中1を担当しています。4月のアンケートでは「英語が好き」だった生徒が、6月には「嫌い・苦手」に変わっていきます。小学校では楽しく話していたようなのに、単語テストやノート指導が始まると急についてこられなくなる生徒が出ます。何がいけないのでしょうか。(中1担当・教職6年目)
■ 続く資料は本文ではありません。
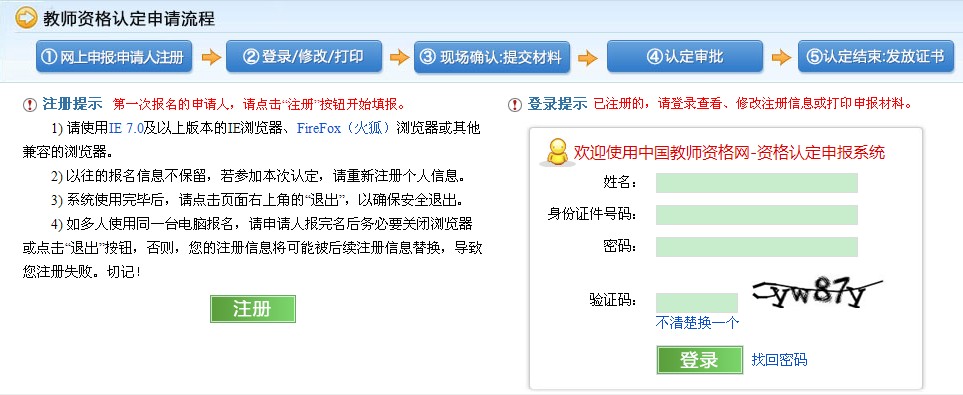Click the green 登录 button
Screen dimensions: 963x395
click(x=700, y=360)
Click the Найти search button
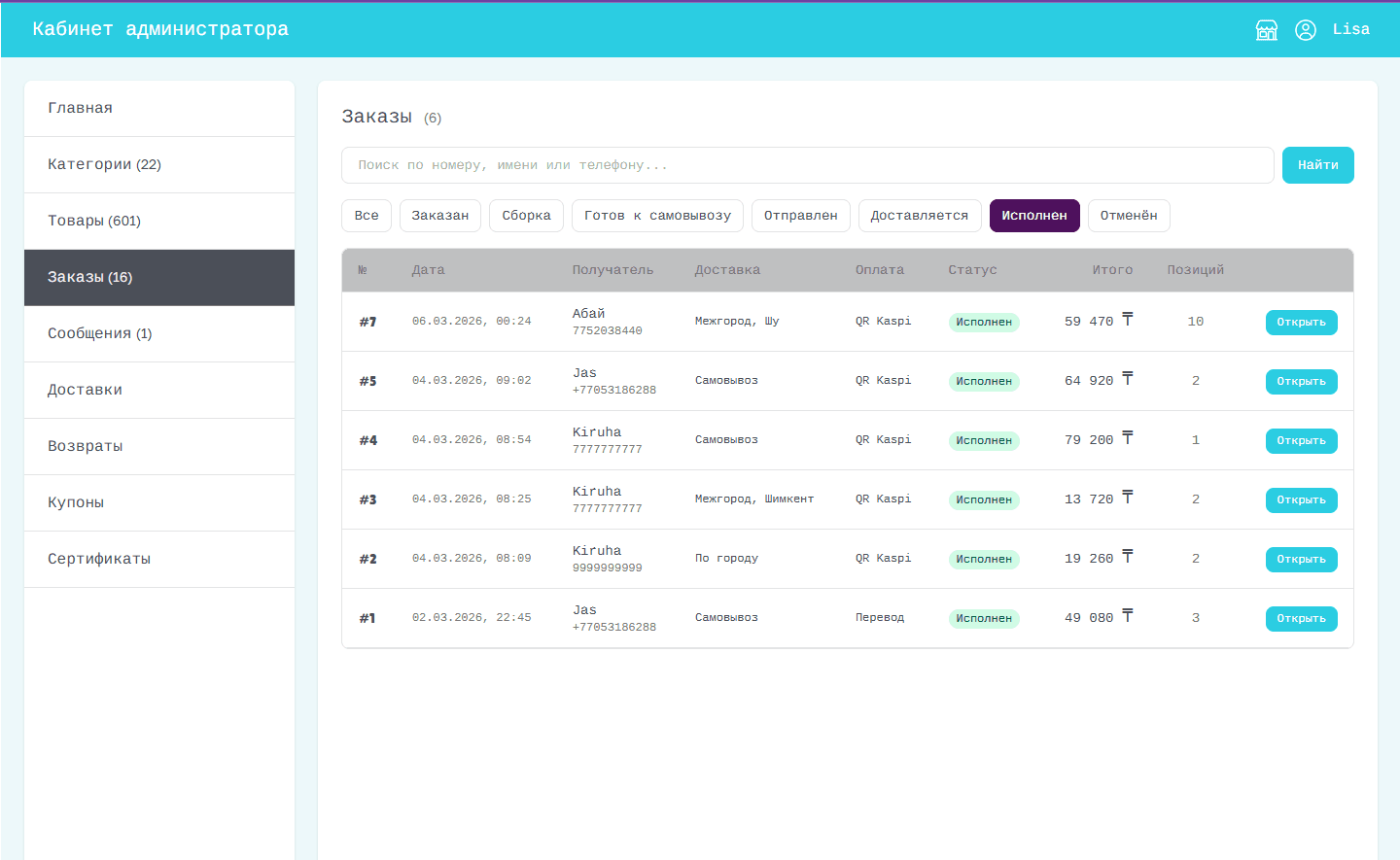Viewport: 1400px width, 860px height. (1317, 165)
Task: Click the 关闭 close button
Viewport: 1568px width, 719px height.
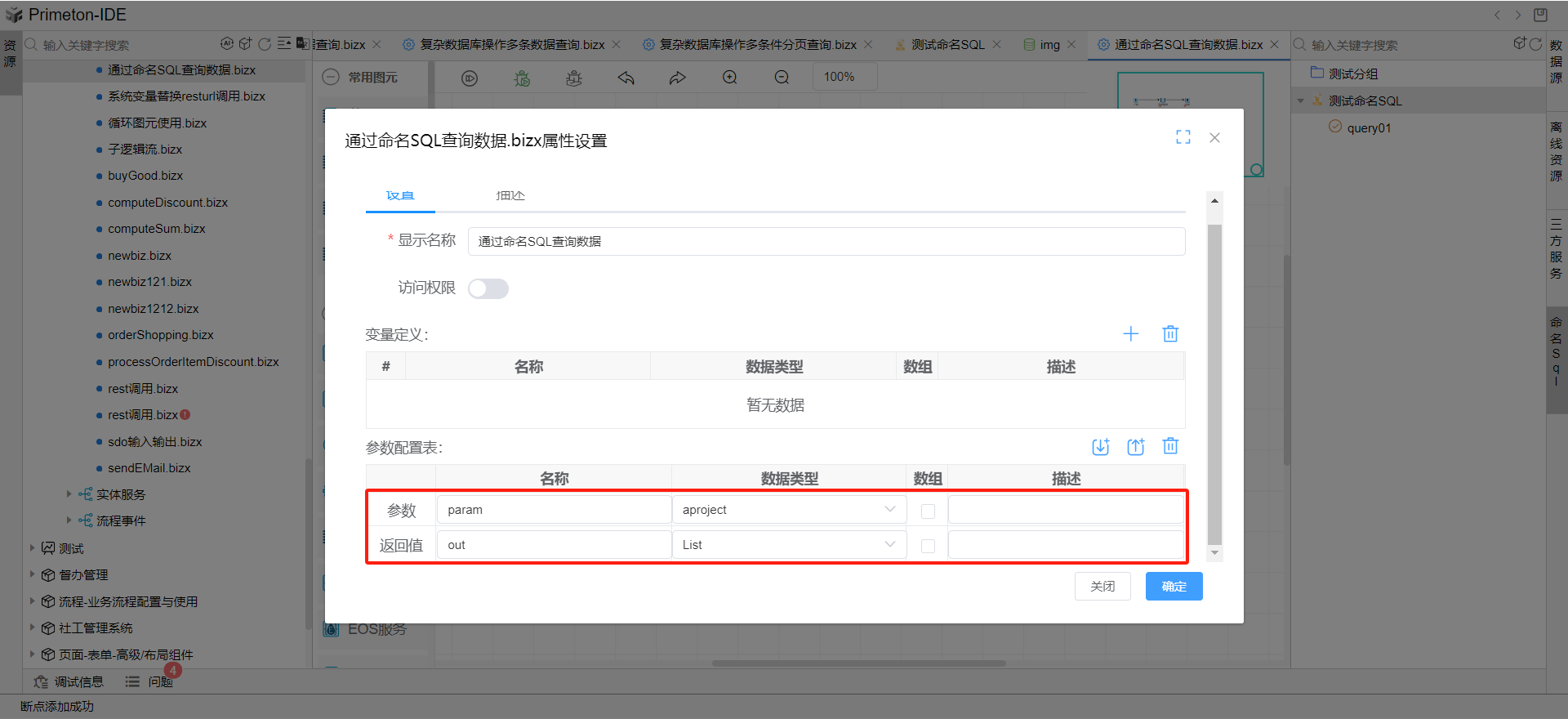Action: click(x=1102, y=587)
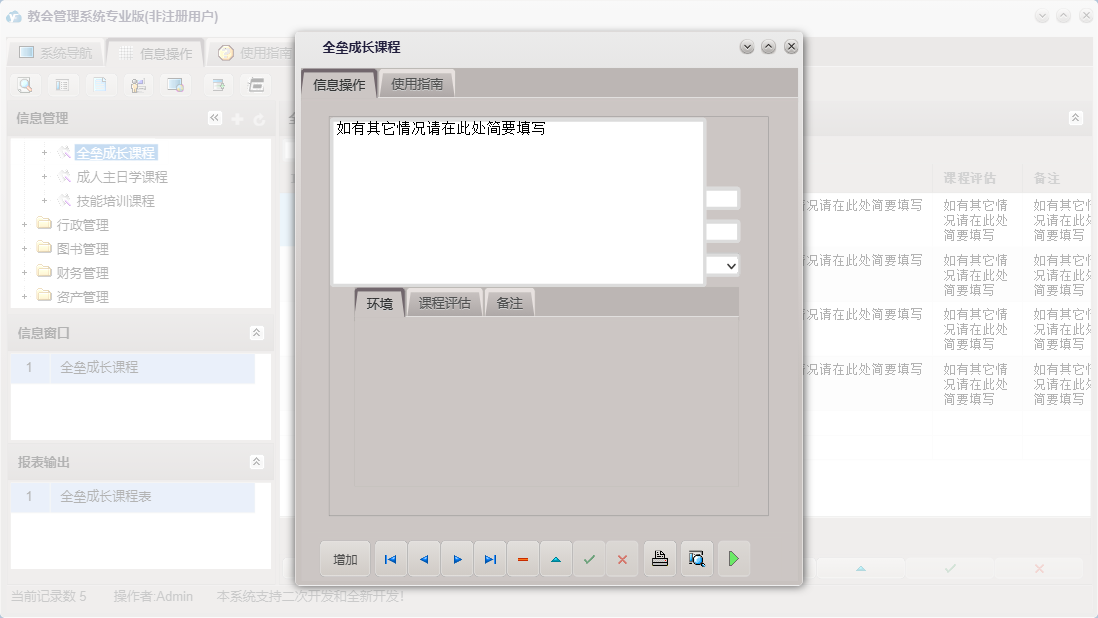Click the green run arrow icon
Viewport: 1098px width, 618px height.
coord(734,559)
結論: ギャップの正体は「音から文字への段差」。橋は意図的に架ける
小学校英語は音声中心(聞く・話す)、中学は最初の定期テストから文字(読む・書く)で評価されます。生徒からすると、ルールが突然変わったのに誰も説明してくれない状態です。「小学校でやったよね」という前提を一度捨てて、音から文字への橋を授業の設計として架ける——これが中1・1学期の最重要の仕事です。詳しい背景は小中接続の指導テクニックにまとめていますが、ここでは相談への処方箋を絞って書きます。
処方箋1: 「聞いて言える」を、書くより先に
新出表現は、①聞いて意味が分かる → ②口で言える → ③読める → ④書ける、の順で定着します。小学校で育てたのは①②の力です。だから授業でも、書かせるのは十分に言えるようになったあとにします。言えない文を書かせるのは、知らない曲の楽譜を清書させるようなもの。写す作業にしかならず、テストで再現できません。「まだ書かせない」は手抜きではなく、順序の設計です。
処方箋2: 書く量の階段を細かく刻む
「書けない」生徒の多くは、なぞる→写す→選んで書く→思い出して書く、の階段のどこかで一段飛ばされています。ワークシートを作るとき、この4段のどこを要求しているのかを意識してください。4月〜5月は「なぞる・写す」を厚く、6月から「選んで書く」(語群から選んで文を完成)、夏前にようやく「思い出して書く」。遅く感じるかもしれませんが、この階段を飛ばして落ちた生徒を2学期に拾い直すほうが、はるかに高くつきます。
処方箋3: 「読めるはず」を疑う
小学校で音声として知っている単語(appleやsoccer)も、文字から読めるとは限りません。むしろ「知っているのに読めない」経験は、生徒に「自分は英語ができない」という誤った結論を植え付けます。アルファベットの音(フォニックスの最小セット: 子音の基本音と短母音)を4月に10分×数回で通しておくと、「文字は音の設計図」という見方が入り、単語練習の効率がその後ずっと変わります。
処方箋4: 小学校の「楽しかった」を回収する
小学校英語の貯金は語彙や文法よりも、英語を使うのは楽しいという体験記憶です。中1の授業に、小学校でやったようなやり取り中心の帯活動(あいさつ+1往復のSmall Talkなど)を毎時間5分残してください。「中学英語=書き取りと暗記」に印象が塗り替わる前に、「知ってる楽しさ+新しくできること」の順で経験させるのが、嫌いを生まない一番の予防です。
4月の嫌いは、生徒のせいではない
中1の英語嫌いの大半は、能力でも怠けでもなく、段差の踏み外しです。段差は設計でなくせます。音を先に、書く階段は細かく、読めるはずを疑う——この3つを徹底した学級は、夏休み前のアンケートが変わってきます。